S'ajoutent d'autres difficultés liées à la situation en RDC: plusieurs zones de guerre - un premier cas a été détecté dimanche dans une zone contrôlée par les rebelles du M23 - et beaucoup de régions très rurales, difficilement accessibles.
- Qu'est-ce qui peut être fait ? -
Faute de traitement à l'efficacité prouvée, l'enjeu, sur le terrain, est de détecter au plus vite les cas pour prendre en charge les symptômes comme la fièvre, et isoler les patients pour éviter la propagation du virus.
"Un autre pilier, c'est la recherche de cas contacts, ce qui n'est pas facile", ajoute pour l'AFP Mamadou Kaba Barry, qui gère sur place la réponse de l'ONG Alima et souligne aussi les défis posés par certains rites susceptibles de faciliter les contaminations.
"On dit au revoir au mort, on lui fait faire un dernier bain, on l'embrasse... Ce sont des habitudes culturelles ancrées depuis des millénaires, mais c'est une difficulté", explique-t-il.

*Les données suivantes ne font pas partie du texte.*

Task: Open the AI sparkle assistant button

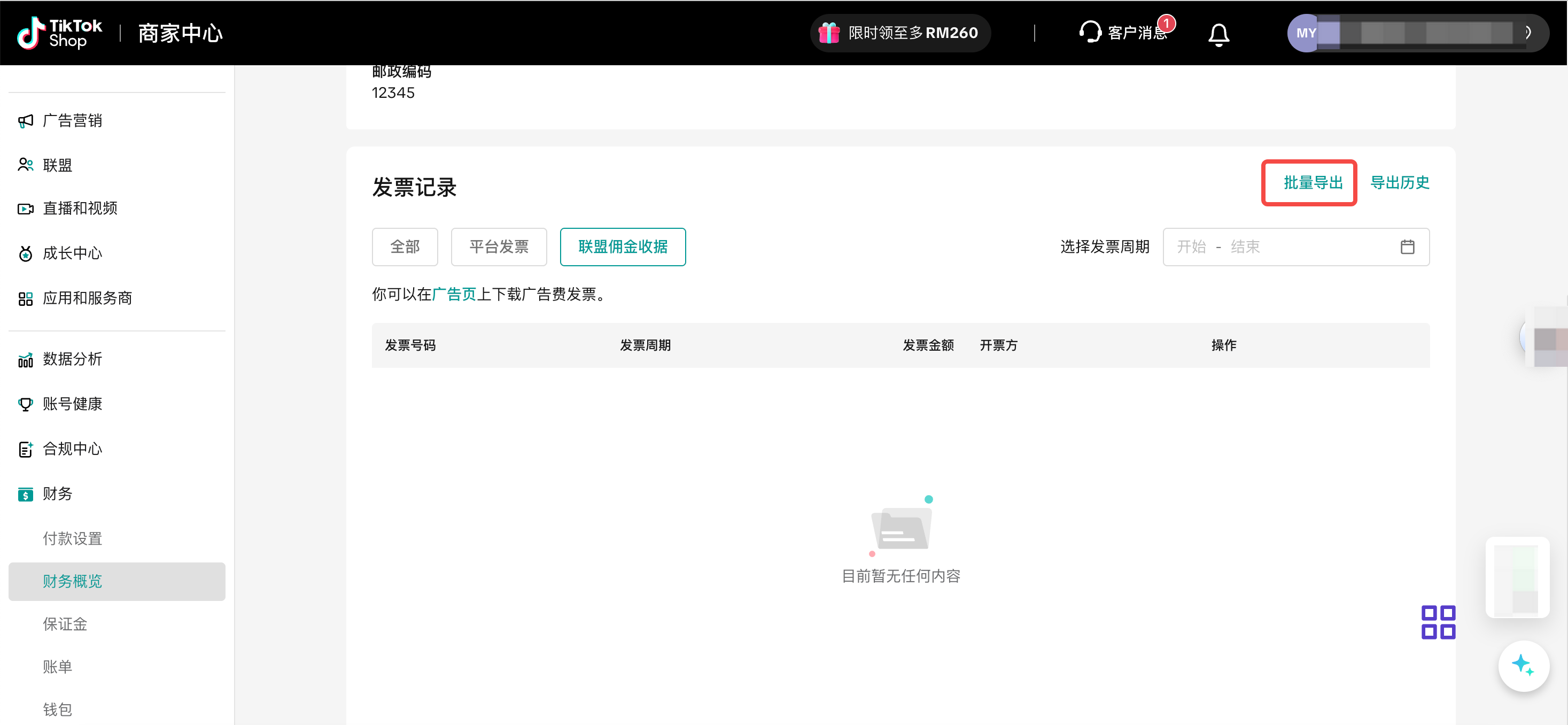Action: 1523,665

Sur un autre plan, les ONG font aussi face à la baisse générale des aides internationales, en particulier des Etats-Unis qui ont, depuis le deuxième mandat de Donald Trump, démantelé leur agence d'aide au développement (USAID).
"La diminution de l'aide a eu un impact sur la réponse", admet M. Barry. "Débloquer des fonds le plus rapidement possible pourrait faire une grande différence dès aujourd'hui."
- Y a-t-il un risque de pandémie ? -
La plupart des experts n'y croient guère, même si l'épidémie s'étend déjà à d'autres pays comme l'Ouganda. L'OMS, elle-même, a classé cette épidémie comme une urgence "de portée internationale" mais pas "pandémique".
Une épidémie massive d'Ebola, en Afrique de l'Ouest au milieu des années 2010, ne s'était ainsi pas étendue hors du continent où elle avait causé près de 30.000 morts.
En effet, si Ebola se distingue par son caractère très meurtrier, c'est un virus relativement peu contagieux par rapport par exemple au Covid ou à la rougeole.
"Ebola n'est pas un virus qui passe par voie aérienne", explique l'épidémiologiste Anne Cori, qui a supervisé l'étude de l'Imperial College London, au Science Media Center britannique. "Il se transmet par contact avec les fluides corporels d'une personne infectée, ce qui nécessite des contacts assez rapprochés et limite sa capacité à se répandre dans le monde entier."